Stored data
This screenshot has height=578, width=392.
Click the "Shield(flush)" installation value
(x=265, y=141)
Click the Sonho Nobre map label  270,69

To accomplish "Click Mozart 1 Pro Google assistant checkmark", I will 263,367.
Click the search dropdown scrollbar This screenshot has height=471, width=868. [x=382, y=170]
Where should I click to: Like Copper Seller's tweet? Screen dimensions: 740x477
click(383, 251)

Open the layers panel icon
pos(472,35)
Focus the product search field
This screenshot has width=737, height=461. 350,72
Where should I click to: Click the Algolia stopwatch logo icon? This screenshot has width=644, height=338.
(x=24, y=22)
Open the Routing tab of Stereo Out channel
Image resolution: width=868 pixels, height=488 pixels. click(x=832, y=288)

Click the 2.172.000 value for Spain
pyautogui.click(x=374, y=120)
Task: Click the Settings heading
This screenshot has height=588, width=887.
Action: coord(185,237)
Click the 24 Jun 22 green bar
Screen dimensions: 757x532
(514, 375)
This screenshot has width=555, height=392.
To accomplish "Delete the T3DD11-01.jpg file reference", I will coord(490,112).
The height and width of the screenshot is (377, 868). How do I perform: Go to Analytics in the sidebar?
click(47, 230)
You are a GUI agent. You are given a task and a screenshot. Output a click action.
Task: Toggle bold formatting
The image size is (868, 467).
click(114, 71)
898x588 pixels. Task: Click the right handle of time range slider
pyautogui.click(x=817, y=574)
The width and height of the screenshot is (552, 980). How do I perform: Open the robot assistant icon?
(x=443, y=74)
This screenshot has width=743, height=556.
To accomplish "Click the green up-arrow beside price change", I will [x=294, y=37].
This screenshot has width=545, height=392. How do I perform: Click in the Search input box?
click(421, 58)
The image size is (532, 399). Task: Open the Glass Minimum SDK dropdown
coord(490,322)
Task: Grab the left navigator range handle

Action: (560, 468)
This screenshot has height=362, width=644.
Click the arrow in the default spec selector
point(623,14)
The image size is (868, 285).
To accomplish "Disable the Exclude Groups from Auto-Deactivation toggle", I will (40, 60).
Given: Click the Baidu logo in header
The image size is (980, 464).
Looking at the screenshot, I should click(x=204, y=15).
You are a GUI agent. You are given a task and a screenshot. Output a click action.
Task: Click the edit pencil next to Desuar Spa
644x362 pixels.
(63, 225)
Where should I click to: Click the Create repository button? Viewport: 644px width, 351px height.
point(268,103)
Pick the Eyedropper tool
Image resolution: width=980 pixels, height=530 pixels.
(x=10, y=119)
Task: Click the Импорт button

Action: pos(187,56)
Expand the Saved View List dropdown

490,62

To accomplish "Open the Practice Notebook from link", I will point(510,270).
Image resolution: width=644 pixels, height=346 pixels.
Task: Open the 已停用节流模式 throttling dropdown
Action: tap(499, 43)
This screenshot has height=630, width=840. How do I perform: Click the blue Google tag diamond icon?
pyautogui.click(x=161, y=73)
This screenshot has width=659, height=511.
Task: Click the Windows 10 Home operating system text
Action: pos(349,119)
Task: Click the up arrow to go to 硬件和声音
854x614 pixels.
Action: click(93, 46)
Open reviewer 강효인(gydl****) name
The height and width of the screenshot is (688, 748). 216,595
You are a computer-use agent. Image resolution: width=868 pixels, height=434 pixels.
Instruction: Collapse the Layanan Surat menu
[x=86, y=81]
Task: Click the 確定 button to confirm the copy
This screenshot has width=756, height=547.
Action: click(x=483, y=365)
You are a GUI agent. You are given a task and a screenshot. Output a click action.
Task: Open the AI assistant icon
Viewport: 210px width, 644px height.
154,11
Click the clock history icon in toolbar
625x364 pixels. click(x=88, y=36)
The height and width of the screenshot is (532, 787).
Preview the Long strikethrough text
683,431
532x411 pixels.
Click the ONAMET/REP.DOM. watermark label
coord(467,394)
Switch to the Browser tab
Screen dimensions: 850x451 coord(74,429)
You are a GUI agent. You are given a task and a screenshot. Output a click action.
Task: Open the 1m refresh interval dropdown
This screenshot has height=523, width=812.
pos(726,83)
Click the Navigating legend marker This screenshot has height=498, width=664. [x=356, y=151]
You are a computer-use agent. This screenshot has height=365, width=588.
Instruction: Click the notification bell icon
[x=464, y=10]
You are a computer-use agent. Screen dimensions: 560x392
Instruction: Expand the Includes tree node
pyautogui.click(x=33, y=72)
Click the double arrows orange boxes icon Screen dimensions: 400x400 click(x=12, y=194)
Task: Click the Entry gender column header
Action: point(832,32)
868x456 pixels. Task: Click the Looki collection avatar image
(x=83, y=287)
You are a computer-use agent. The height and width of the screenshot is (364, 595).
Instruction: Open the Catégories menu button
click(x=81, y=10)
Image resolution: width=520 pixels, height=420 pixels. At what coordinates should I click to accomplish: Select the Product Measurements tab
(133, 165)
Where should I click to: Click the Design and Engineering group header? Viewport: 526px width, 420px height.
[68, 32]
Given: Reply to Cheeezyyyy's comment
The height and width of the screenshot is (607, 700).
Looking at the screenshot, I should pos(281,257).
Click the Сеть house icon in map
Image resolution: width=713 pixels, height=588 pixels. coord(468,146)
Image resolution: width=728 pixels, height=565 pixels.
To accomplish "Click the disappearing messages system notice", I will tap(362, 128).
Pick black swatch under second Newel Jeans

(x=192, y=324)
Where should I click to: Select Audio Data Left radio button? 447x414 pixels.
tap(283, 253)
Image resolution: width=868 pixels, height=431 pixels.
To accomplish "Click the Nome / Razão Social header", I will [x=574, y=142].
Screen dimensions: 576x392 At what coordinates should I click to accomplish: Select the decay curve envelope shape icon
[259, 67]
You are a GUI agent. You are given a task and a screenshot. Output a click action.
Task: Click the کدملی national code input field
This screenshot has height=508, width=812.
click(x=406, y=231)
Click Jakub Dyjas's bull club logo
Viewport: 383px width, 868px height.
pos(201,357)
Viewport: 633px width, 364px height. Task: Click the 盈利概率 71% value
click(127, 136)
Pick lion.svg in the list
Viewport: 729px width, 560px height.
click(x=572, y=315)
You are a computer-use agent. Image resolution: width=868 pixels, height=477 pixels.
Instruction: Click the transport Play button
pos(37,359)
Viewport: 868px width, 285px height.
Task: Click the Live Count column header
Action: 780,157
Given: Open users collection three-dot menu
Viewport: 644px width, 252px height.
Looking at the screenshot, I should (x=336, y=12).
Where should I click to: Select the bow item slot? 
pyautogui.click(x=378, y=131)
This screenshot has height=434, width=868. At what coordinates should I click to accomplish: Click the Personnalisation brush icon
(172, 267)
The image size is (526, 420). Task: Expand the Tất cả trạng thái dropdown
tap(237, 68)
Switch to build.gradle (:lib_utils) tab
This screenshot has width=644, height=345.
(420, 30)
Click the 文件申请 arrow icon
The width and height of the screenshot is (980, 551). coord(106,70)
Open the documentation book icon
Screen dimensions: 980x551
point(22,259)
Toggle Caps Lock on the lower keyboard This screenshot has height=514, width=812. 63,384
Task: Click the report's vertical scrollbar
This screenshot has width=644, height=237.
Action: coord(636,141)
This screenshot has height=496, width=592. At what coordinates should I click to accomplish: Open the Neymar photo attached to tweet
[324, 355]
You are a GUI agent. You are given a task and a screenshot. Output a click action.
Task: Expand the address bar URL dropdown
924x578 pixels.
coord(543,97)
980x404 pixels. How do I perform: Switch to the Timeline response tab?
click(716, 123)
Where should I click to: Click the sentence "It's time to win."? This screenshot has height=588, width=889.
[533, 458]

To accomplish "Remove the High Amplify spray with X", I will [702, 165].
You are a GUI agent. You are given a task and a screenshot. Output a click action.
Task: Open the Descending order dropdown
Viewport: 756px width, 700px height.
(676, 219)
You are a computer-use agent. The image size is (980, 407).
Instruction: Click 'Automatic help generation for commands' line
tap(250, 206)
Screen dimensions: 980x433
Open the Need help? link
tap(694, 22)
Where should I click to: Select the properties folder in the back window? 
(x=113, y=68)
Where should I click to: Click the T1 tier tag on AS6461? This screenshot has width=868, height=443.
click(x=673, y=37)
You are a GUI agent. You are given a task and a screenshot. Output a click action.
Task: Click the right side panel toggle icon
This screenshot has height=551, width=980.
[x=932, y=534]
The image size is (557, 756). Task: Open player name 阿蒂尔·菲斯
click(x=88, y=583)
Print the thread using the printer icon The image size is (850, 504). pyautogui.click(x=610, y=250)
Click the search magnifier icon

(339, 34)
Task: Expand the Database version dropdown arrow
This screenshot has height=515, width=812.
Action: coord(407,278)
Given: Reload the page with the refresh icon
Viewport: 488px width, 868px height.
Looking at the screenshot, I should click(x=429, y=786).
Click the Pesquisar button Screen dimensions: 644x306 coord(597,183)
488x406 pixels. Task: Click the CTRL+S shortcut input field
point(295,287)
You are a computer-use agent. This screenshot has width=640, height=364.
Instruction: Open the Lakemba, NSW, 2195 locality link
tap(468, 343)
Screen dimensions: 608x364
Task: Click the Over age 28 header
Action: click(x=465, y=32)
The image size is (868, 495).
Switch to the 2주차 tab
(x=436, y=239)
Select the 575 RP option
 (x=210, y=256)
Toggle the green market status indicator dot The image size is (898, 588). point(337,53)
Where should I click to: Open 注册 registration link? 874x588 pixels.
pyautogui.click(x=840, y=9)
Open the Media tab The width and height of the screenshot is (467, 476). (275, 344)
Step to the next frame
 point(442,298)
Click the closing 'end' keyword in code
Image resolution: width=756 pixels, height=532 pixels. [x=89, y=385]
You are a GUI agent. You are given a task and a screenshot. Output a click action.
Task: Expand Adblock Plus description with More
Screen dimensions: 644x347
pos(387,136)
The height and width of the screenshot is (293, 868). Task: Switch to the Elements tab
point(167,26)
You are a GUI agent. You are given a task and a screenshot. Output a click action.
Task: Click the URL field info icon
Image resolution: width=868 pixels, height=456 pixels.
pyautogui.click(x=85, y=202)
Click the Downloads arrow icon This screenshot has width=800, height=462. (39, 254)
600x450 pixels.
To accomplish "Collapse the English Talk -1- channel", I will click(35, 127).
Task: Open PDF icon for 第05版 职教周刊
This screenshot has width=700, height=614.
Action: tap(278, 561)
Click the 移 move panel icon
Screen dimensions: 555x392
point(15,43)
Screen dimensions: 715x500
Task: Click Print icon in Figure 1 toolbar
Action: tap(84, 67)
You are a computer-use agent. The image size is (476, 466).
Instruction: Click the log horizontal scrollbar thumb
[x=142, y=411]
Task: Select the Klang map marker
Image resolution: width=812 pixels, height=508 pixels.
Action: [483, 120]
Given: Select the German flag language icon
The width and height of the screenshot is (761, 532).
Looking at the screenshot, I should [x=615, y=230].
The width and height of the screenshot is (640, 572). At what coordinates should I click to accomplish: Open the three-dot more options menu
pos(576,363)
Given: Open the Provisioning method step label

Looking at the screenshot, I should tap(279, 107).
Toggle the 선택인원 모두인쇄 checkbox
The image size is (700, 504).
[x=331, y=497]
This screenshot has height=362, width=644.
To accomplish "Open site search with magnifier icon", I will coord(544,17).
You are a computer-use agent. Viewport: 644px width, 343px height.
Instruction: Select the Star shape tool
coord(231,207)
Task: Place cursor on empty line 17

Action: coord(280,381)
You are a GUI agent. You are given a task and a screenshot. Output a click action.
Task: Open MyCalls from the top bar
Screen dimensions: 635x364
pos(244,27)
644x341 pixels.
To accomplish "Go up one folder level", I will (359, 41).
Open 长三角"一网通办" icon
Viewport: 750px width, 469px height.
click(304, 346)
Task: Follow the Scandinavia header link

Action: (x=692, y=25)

§ Your assignment: Scan the records above for the string "refresh", then copy each line where it turns up.

§ Completed exercise:
Task: Open the 1m refresh interval dropdown
Given: Reload the page with the refresh icon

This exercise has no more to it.